Wenn ich jetzt allerdings über Bearbeiten -> Rand einen Rand von 1px hinzufüge - sind die Kanten nicht mehr wirklich rund sondern ziemlich "eckig". 

Daher meine Frage, wie kann ich dem Rechteck einen Rand mit 1px stärke verpassen ohne das die Ecken "kantig" werden. 

Grüße


----------



## Zinken (10. November 2008)

Vermutlich nur, indem Du dem Rand 1 oder 2 Pixel mehr spendierst, da bei 1 Pixel Breite keine vernünftige Glättung möglich ist.


----------



## fluessig (15. November 2008)

Hallo Honker84,

du hast recht, die Kantenglättung geht leider verloren, wenn man einen Rand für die Auswahl definiert.
Das passiert allerdings immer, egal wie dick man den Rand wählt.

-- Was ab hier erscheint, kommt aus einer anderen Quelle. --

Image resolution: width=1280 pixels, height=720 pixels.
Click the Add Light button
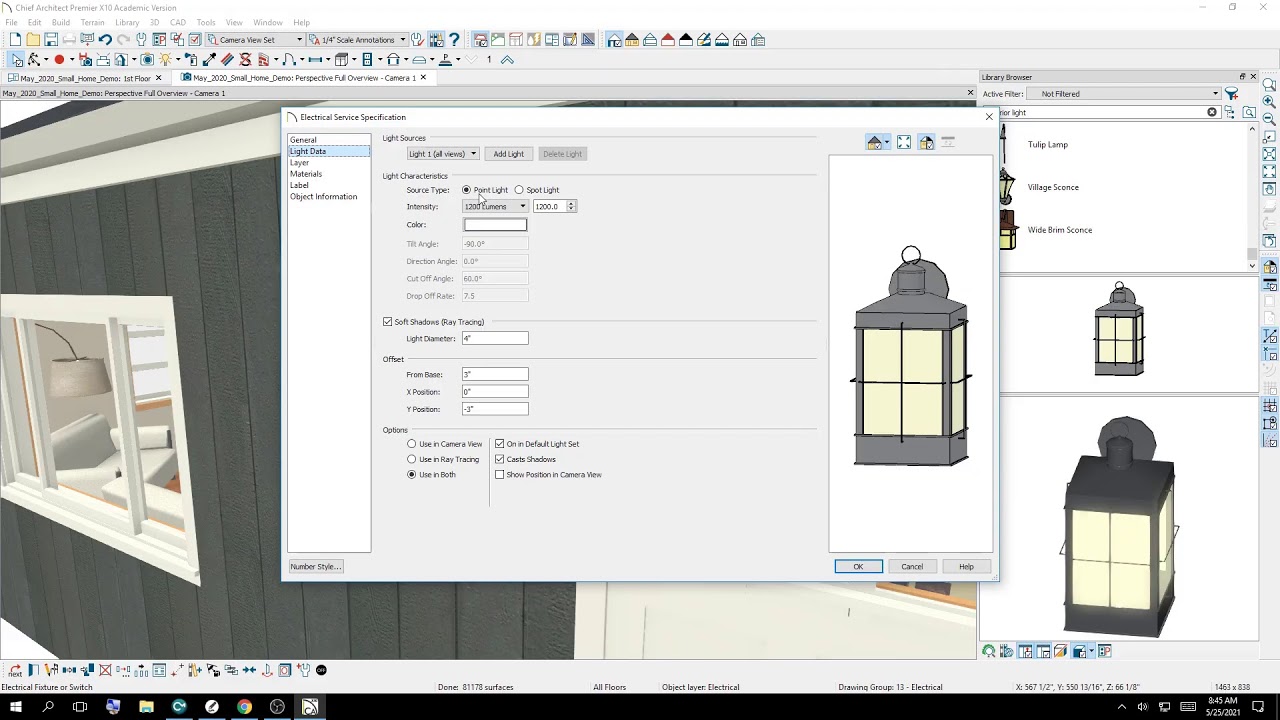(x=508, y=154)
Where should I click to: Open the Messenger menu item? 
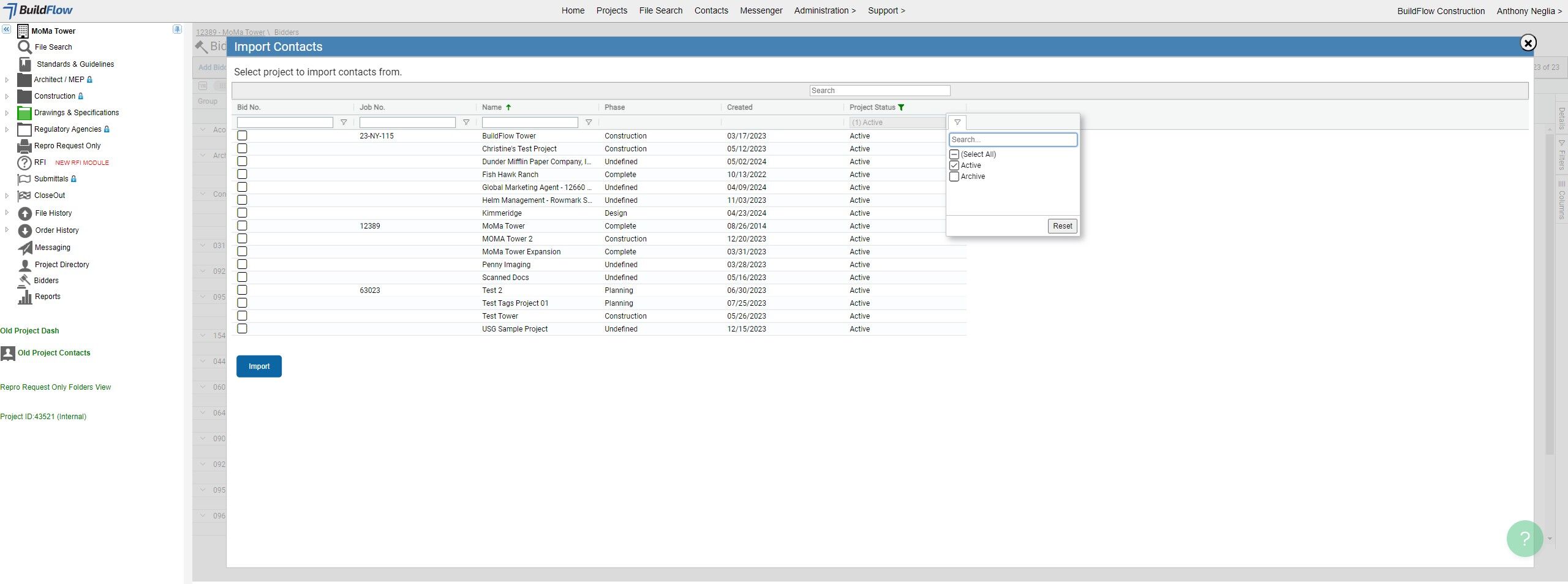761,10
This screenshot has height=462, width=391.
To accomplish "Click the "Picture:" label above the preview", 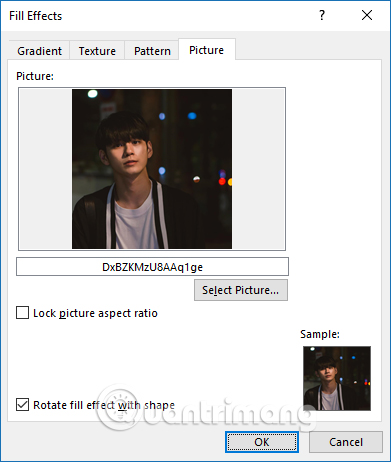I will tap(35, 76).
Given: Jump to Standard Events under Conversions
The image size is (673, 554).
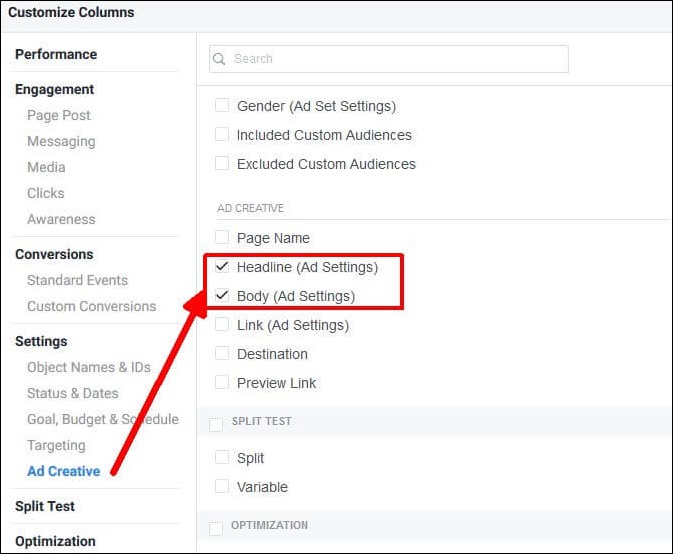Looking at the screenshot, I should pos(77,280).
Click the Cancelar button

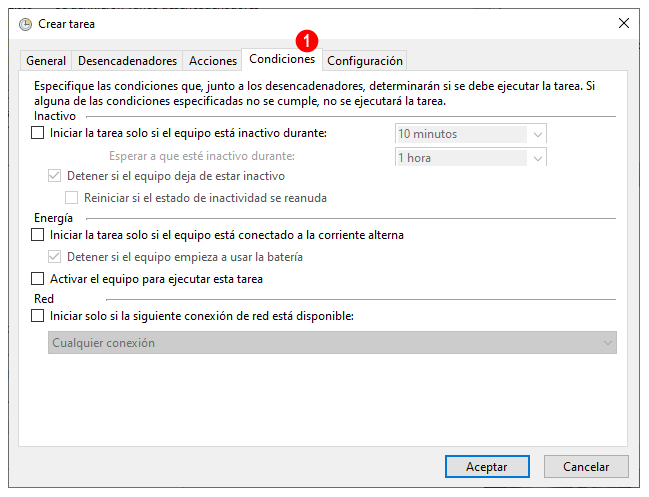click(586, 467)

Im speziellen Fall der abgerundeten Box kann man sich aber behelfen, indem man zuerst eine Box erstellt, komplett füllt und dann die Auswahl um 1 px verkleinert. Wenn du jetzt die verkleinerte Box löscht, dann hast du runde Ecken mit Kantenglättung.

Gruß
fluessig


----------